• _WHAT TO WORK ON_:
Reproduce the entries verbatim; no pictures.

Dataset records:
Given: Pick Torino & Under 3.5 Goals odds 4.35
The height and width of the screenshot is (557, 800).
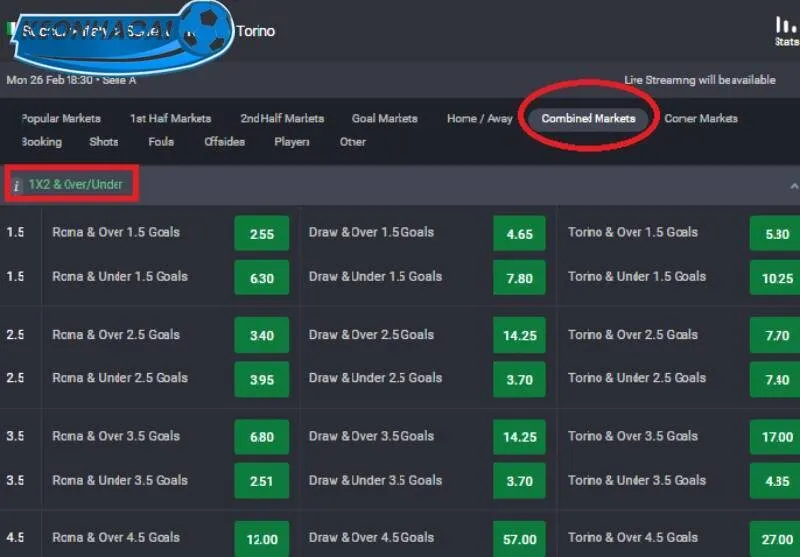Looking at the screenshot, I should (x=776, y=482).
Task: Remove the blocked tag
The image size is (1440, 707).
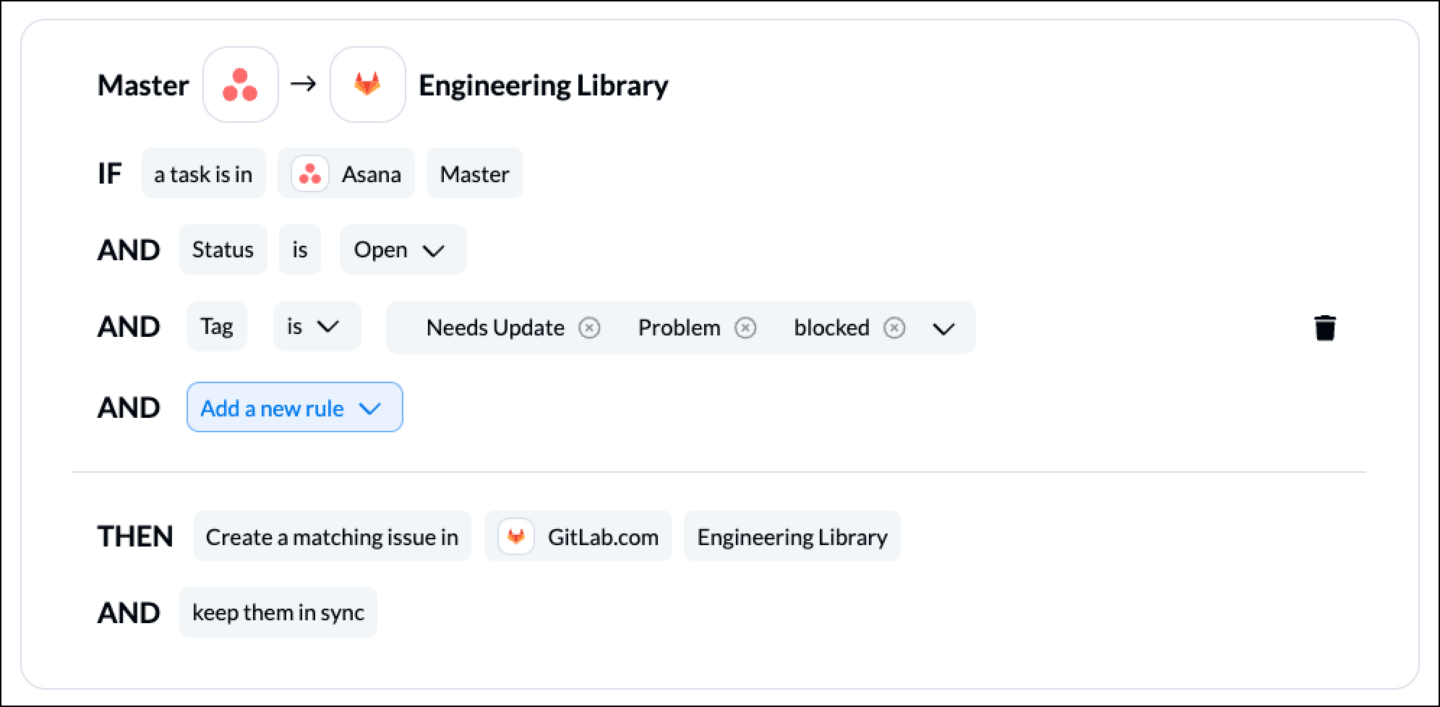Action: 895,328

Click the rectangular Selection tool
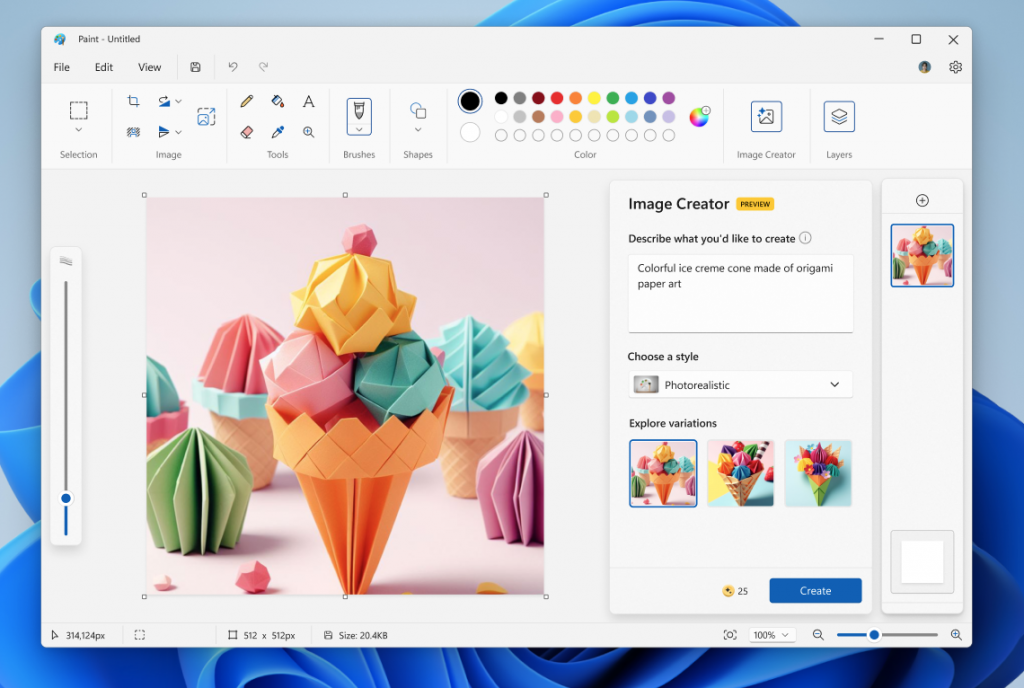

• _OUTPUT FOR THIS EXERCISE_:
Given: Pick Torino & Under 3.5 Goals odds 4.35
The height and width of the screenshot is (557, 800).
Looking at the screenshot, I should (x=776, y=482).
Task: Remove the blocked tag
The image size is (1440, 707).
Action: 895,328

Click the rectangular Selection tool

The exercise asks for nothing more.